## [What to work on]
Output each entry verbatim. Leave the images out.

-- Information follows --

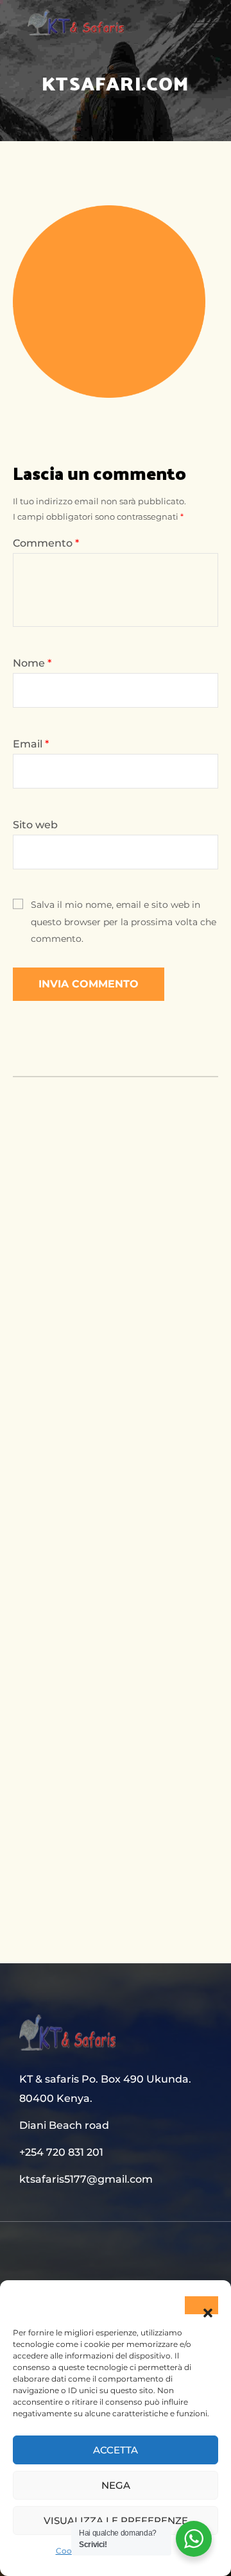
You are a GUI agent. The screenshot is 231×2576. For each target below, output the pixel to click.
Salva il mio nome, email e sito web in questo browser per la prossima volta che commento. (123, 921)
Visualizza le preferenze (116, 2520)
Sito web (35, 825)
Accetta (115, 2450)
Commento (46, 543)
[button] (201, 2305)
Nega (115, 2485)
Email (31, 744)
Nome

-- Information concluded --

## [Task solution]
You are a GUI agent. The screenshot is 231×2576. For each target below, output the pixel to click.
Salva il mio nome, email e sito web in questo browser per la prossima volta che commento. (123, 921)
Visualizza le preferenze (116, 2520)
Sito web (35, 825)
Accetta (115, 2450)
Commento (46, 543)
[button] (201, 2305)
Nega (115, 2485)
Email (31, 744)
Nome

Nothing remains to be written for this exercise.